Mindfulness and meditation are powerful practices. Right from the start we sense we’re engaging with something very profound – and also very simple. In this post and the linked talk I suggest how these experiences can become a path to liberation

  Listen to the Talk. Cardiff Buddhist Centre on Thursday 5 December.

Lets get the basic orientation of Buddhist practice clear. From the practitioners perspective, we could sum up Buddhism’s two main teachings as:

  • The importance of the mind . The mind is the fundamental reality of our lives and it effects everything, but we often spend little time noticing or looking after our states of mind.
  • Our minds are is conditioned

The Buddha constantly emphasised the second of these points. It may sound abstract, but it means is that the cause of our mental states – the reason we feel a certain way – lies in how we use our minds. We are affected by what happens to us, but mindfulness shows us the importance of how we respond to that. In that way we shape our minds and remake our experience. As the Buddha says in the opening verses of The Dhammapada:

Experiences are preceded by mind, led by mind, and produced by mind. If one speaks or acts with an impure mind, suffering follows even as the cart- wheel follows the hoof of the ox (drawing the cart).

Experiences are preceded by mind, led by mind, and produced by mind.

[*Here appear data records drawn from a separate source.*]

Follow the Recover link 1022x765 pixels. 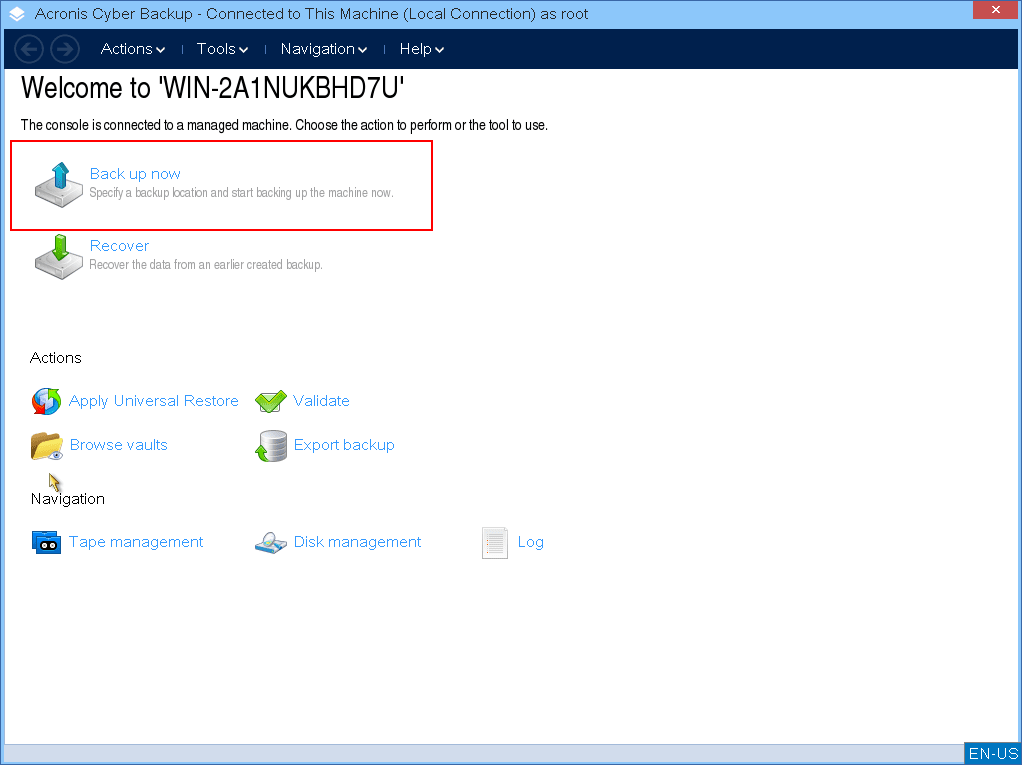tap(119, 246)
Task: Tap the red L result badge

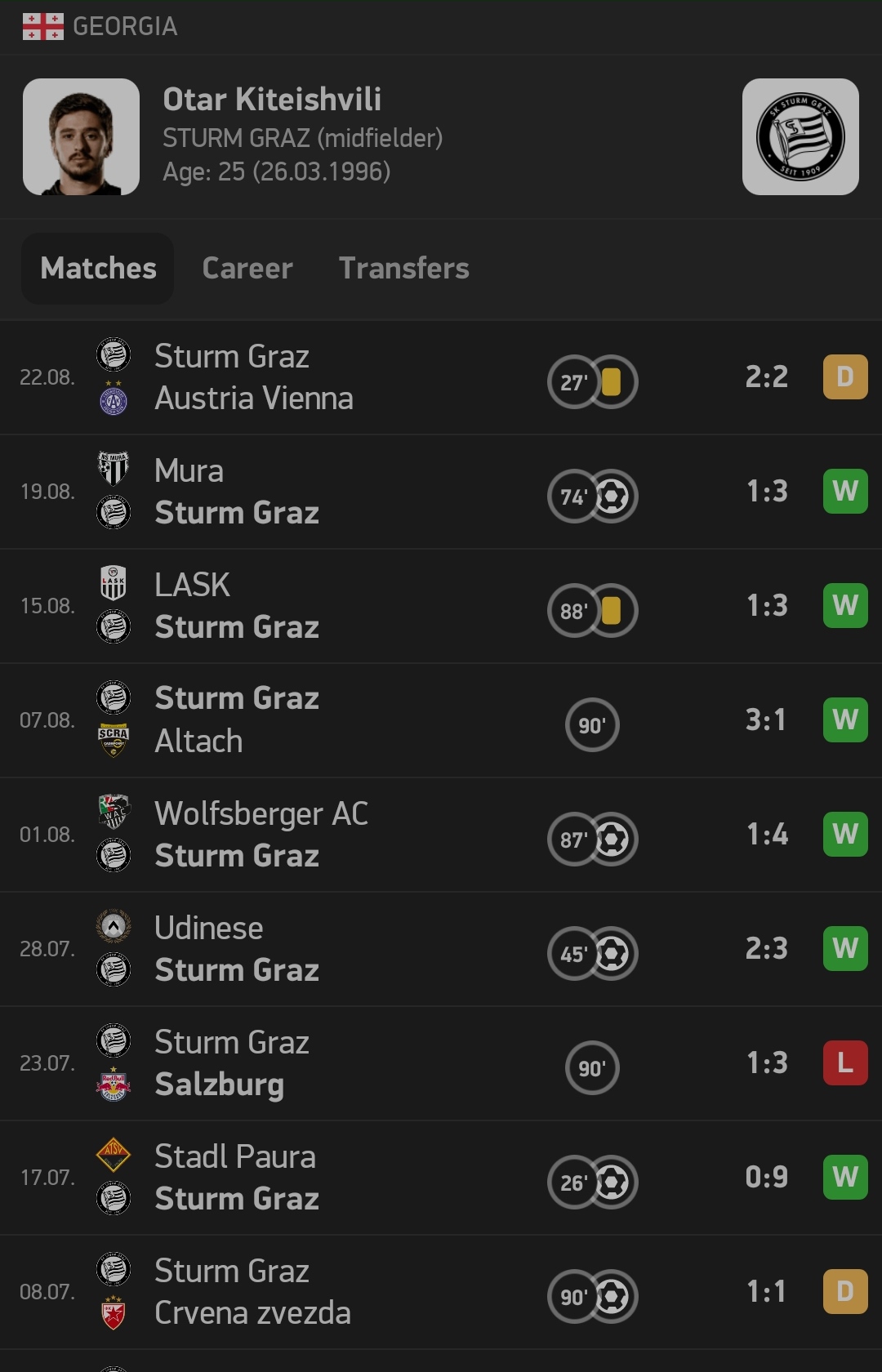Action: pyautogui.click(x=844, y=1062)
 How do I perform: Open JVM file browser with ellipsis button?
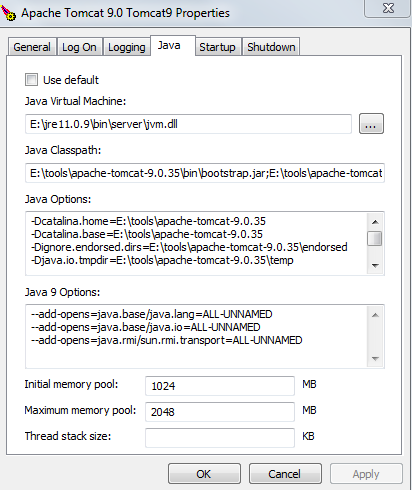click(371, 124)
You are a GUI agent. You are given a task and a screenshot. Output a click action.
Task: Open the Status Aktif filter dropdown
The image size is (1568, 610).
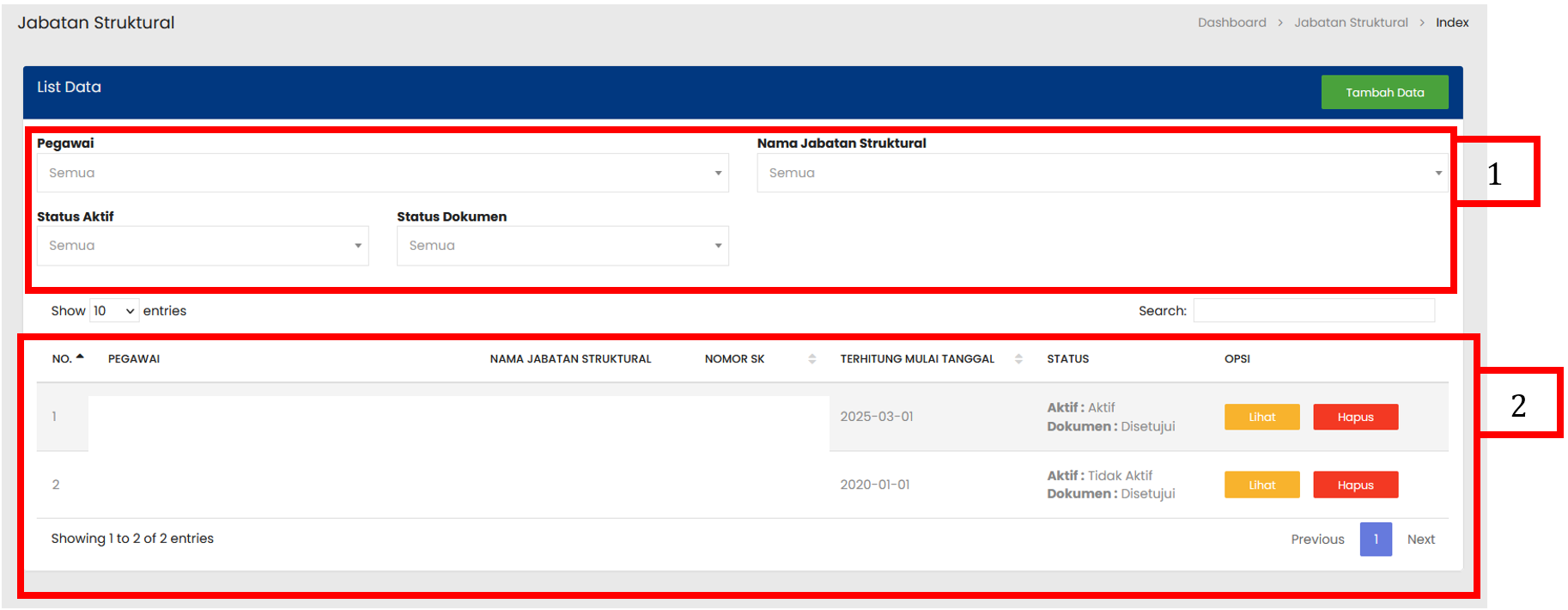coord(203,246)
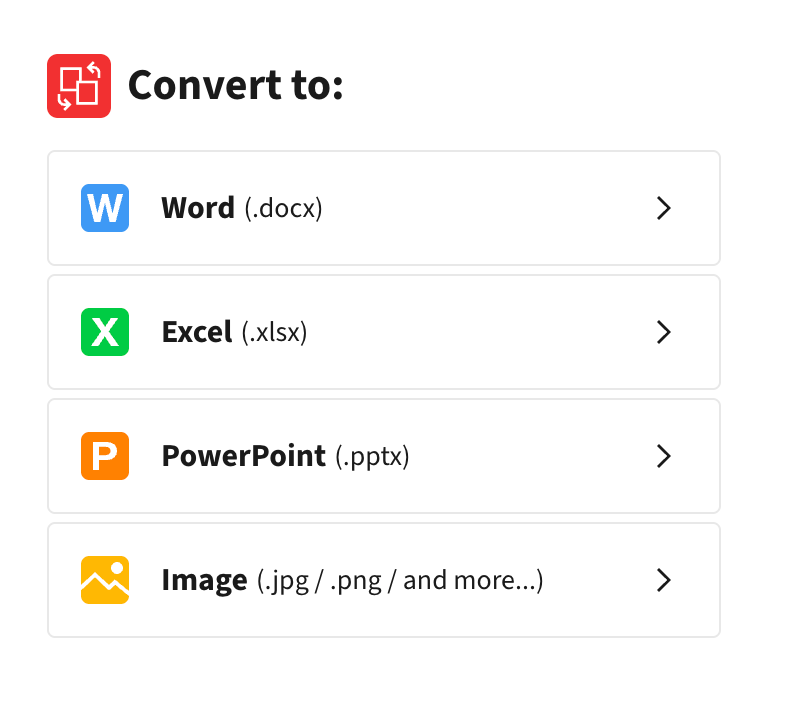Viewport: 806px width, 716px height.
Task: Click the green Excel X icon
Action: 105,332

If one speaks or acts with a pure mind, happiness follows like a shadow that never departs.

Seeing that our experience is conditioned is the key to liberation. We can’t make ourselves different, any more than we can make a flower grow. But we can establish new conditions, gently and skilfully, that will gradually change our experience. But there’s a difficulty — perhaps it’s the central paradox of our lives. The state of our mind is the cause our problems, but we can only engage with it using the mind itself. As the Buddha put it, it’s like trying to light a fire using damp wood. This problem is a particularly acute when we get stuck in a very difficult state of mind like depression or anger: our emotions prompt thoughts that reinforce our emotions, and both of them shape our interpretations or views of what is happening. That’s how a state of mind like depression becomes a trap. That’s an extreme example, but the difficulty of seeing what’s happening in our minds affects all of us all the time.

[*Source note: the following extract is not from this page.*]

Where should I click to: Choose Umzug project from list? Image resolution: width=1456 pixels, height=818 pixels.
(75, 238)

This is why it helps to have guidance from a figure such as the Buddha, who claimed to have fully mastered the forces at work in his own mind. He identified certain aspects of consciousness that help us gain perspective on our experience and  taught many practices, including meditation, that let us  access these. That’s what we’re doing when we engage with meditation and mindfulness practices that come from the Buddhist tradition. We’re learning skills that let us actively  shape our minds

We can think of these skills under two headings: stilling the mind and reflecting on our experience. The third element, which is important whether we are stilling the mind or exploring it, is our intention, so meditation also includes cultivating skilful intentions. This is what we’re doing the very first time we meditate, so these are very practical, down to earth skills. Again, Buddhist teachings are  helpful in letting us see how far-reaching their significance really is.

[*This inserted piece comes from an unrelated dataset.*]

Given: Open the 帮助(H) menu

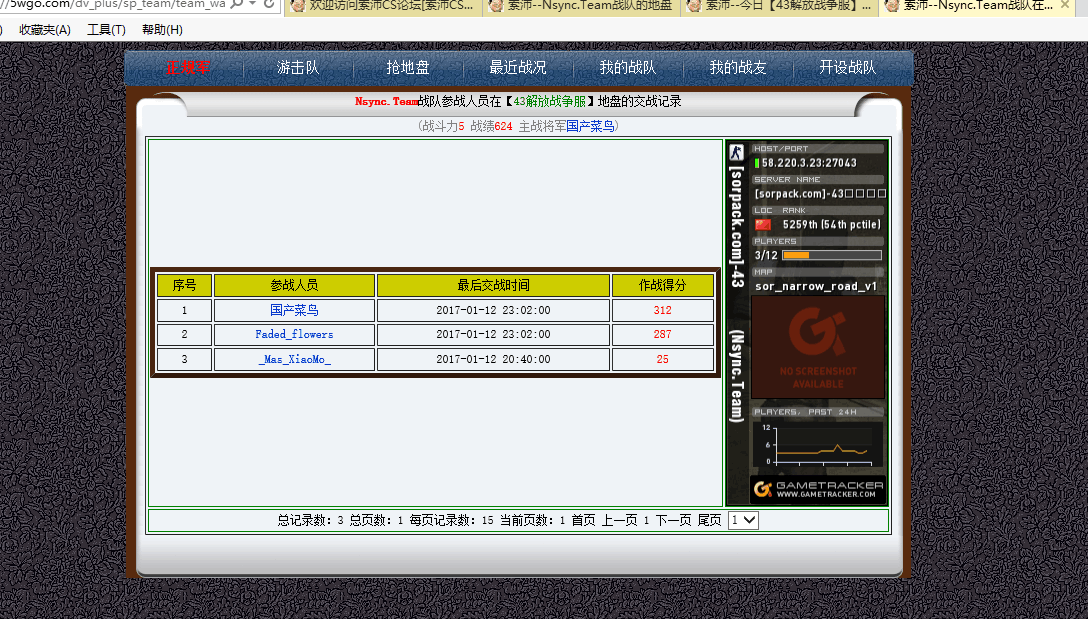Looking at the screenshot, I should tap(162, 30).
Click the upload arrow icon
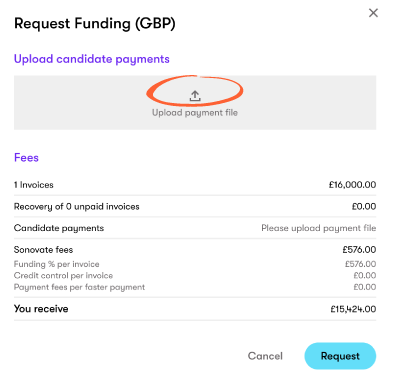Viewport: 395px width, 376px height. 195,96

The practice of stilling the mind comes from the discovery that attention has a limited capacity. When we place our attention on a soothing or settling focus, such as the breath or body, we withdraw it from other activities. That includes thinking worrying or resenting and so on. The principle is very simple; the practice isn’t quite so straightforward. Even settling the mind a little is  helpful. It turns out that we can settle the mind more and more completely, taking us into states of refund absorption. Buddhist tradition describes these states (jhana or dhyana) in great detail, and it is encouraging to know that our minds have this capacity and that we can learn to develop it. The Buddhist word for this process is samatha. 

Investigating and reflecting on our experience is connected with mindfulness, which means noticing what’s happening in our experience. It starts with awareness of the body, but includes awareness of thoughts and feelings. Practising mindfulness brings the mental freedom to relate differently to thoughts and feelings and it can grow into something very profound, especially when it’s combined with the concentration and stillness of samatha. The Buddhist term for the process of seeing and then living with the real nature of our impermanent, insubstantial lives is vipassana

The third element, which is important whether we are stilling the mind or exploring it, is our intentions. Emotionally-inflected intentions are constantly present in our experience, and we start working with them when we practice non-judgmental awareness or encourage a more kindly response.  The Buddha directed people to attend to their intentions, as he had learned to do for himself, cultivating skilful states of mind and letting of of unskillful ones. There’s an ethical dimension, too, because the way we act depends on our states of mind.

All of this has a bearing on whether or not Buddhism is a religion. In one sense it is. But it’s key elements are simply developments of what we can observe in our immediate experience right now.